Encore une vraie réussite de la part de Bresson. J'aime surtout ses films car il vont à l'essentiel, comme le prouve leur durée. Rarement dépassant les 1h30, ils ne s'embêtent pas à mettre du superflu et chaque scène est donc étonnamment dense.
L'intérêt de ce film réside principalement dans son approche ultra-réaliste, collant le plus possible aux textes d'origines, tout en gardant un regard parfaitement subjectif et subtil. En suivant ce postulat et avec son style très sobre, formel comme ce procès, il en révèle en fait beaucoup de choses.
On comprend très rapidement que l'avis de l'évêque est déjà fait (dès le carton de texte initial, en réalité), et chaque scènes devient l'enfoncement d'un clou dans la foi de Jeanne, perdue sur ce qu'elle soit faire. Alors qu'elle se fait déposséder de tout.
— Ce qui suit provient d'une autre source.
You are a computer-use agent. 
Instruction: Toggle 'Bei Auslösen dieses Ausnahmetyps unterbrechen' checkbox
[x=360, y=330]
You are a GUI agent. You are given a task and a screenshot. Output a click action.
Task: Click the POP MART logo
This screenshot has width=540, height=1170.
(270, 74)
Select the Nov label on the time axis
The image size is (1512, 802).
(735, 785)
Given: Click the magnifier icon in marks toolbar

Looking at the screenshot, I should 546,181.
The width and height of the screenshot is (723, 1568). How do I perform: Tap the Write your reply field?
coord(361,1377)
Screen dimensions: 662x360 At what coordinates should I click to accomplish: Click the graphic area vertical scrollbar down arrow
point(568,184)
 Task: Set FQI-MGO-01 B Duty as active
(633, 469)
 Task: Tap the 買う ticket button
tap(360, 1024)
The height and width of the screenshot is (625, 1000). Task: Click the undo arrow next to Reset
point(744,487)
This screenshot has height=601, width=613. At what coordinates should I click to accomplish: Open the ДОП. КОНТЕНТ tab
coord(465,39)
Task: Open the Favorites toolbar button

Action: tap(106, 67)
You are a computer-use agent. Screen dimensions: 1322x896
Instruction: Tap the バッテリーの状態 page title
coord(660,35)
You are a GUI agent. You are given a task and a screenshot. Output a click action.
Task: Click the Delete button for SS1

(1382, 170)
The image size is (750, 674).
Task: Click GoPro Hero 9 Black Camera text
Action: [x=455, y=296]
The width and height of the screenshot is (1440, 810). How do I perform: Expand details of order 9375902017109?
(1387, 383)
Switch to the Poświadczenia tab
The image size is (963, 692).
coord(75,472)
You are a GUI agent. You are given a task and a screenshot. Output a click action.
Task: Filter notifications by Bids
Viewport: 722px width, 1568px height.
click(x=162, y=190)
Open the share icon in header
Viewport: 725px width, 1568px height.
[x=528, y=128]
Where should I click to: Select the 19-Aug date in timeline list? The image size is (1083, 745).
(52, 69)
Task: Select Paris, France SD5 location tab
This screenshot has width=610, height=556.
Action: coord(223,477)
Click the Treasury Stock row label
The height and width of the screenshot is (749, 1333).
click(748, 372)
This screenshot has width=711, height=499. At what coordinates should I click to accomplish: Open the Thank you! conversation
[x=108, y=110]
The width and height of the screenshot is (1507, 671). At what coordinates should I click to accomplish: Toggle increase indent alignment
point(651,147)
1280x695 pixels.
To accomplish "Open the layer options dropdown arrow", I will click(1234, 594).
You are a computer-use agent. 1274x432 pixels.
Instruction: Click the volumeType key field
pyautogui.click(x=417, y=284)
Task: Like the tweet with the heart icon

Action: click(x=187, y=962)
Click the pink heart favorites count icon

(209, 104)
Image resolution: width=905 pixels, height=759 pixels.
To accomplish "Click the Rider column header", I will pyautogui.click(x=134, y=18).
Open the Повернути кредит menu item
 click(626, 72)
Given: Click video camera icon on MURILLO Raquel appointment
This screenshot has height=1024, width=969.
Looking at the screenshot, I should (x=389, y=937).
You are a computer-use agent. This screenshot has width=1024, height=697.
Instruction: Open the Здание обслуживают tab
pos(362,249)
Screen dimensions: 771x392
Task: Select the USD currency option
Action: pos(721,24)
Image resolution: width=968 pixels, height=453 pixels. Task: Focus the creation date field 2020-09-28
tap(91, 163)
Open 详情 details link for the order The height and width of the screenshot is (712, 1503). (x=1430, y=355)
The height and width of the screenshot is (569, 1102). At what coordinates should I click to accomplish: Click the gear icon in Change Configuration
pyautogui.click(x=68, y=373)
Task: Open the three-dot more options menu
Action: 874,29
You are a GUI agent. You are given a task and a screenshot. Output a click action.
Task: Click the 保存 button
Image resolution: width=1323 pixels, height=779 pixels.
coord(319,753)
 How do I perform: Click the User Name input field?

J'aime beaucoup la mise-en-scène, dans le détails, qui révèlent toujours un point de vue, une information centrale ou bien la psychologie d'un personnage dans la séquence. Évidemment beaucoup passe par les mains (enchaînées au-dessus de la bible, qui tiennent Jeanne avec compassion, etc.). Mais on a aussi de multiples inserts, sur ses vêtements, le bois, et surtout le trou dans son mur qui amène un surcadrage voyeuriste, en proie à tous les chuchotements les plus sournois, comme les voix qu'elle imagine peut-être.
Le film est donc très fort et la fin avec la croix au milieu de la fumée propose quelque chose de vraiment sobre et symbolique, qui conclu parfaitement le tout.